Deborah Anderson has written for Focus on the Family, Chicken Soup for the Soul, and numerous other publications. She is a member of SCBWI, TWV, ACFW, CWG, and FCW. Married 31 years, Deborah and her husband enjoy country living in the Midwest. She also spends her time rescuing cats, reading novels, and taking nature walks. Deborah recently completed a supernatural suspense novel for young adults. You can contact Deborah at: DAnderson955@aol.com. Visit her at www.deborahkanderson.com.

Diary of A Crazy Writer

Stock Your Cupboards

Have you ever developed mad food cravings—while reading a novel?


I certainly have, more times than I can count.


A few months ago, I plopped down in my trusty rocker, grabbed a book, and pored over the pages. As I read along, the character suddenly smelled bacon frying. The author described the skinny pieces of pork in vivid detail, the precious little lamb chop.

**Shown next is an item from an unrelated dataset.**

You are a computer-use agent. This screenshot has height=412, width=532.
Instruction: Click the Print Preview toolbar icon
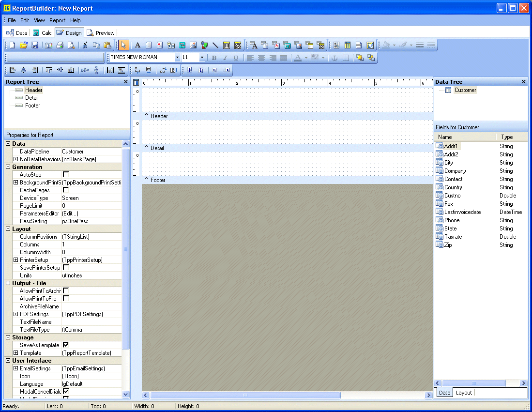click(71, 46)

My stomach rumbled as I flipped to the next page. Bacon. Hmm.


I eyed the clock: 2:00 a.m. It was too late to go out, unless I wanted someone to mug me, which I didn’t, so I pressed onward, trying to stay focused on the story.


Before I could finish the next chapter, the salivating began. A BLT doesn’t sound bad right now.


I set the book aside, tiptoed to the kitchen, and rummaged through the refrigerator. I didn’t have any bacon, let alone the rest of the ingredients to make a BLT. I tapped my finger on my chin. You shouldn’t cook this late anyway.


Although I’d done so before, my behavior didn’t make my husband too happy, let me tell you. Banging pots and pans in the kitchen in the middle of the night made him think a burglar had invaded our home—not a pretty sight—poor thing.


And poor me.


A woman holding a spatula is no match against a man packing a pistol.


But at least no one was injured.


Now that I think about it, wandering out to get a sandwich in the middle of the night probably would have been safer.


Anyway, I’ve come to the conclusion that authors should put food disclaimers on their novels. Since there’s no such thing, though, I’ve compiled a short list to prevent other readers from going through what I have.


Warning: The following list can be hazardous to your waistline. If you’re trying to lose weight, replace the fattening foods with healthier tidbits, such as raw carrots, celery, cauliflower, fruit, etc.


• For an Amish novel, stockpile lots of sweets. Those gals do some serious baking.
• If you’re reading a mystery/suspense/thriller, or a supernatural suspense, have something crunchy on hand to get you through those edge-of-your-seat moments. Chips, nachos, or pretzels should do.
• For a romance, well, let’s be honest. Food’s the last thing y’all are thinking about.
• Oh, and for historical novels, I suggest bacon, potatoes, and other hearty morsels of food. Those women knew how to put out quite the spread.


These are just a few of the genres/foods that come to mind. If you really want to get serious about this, you can check out this new e-book: Novel Morsels: Your Favorite Authors Bringing Recipes to Life. These authors definitely had us readers in mind, God bless their hearts.


Just think, you can write down what you need for the recipes in the book, go to the store, and stock your cupboards first. When one of those cravings hits, you’ll be all set.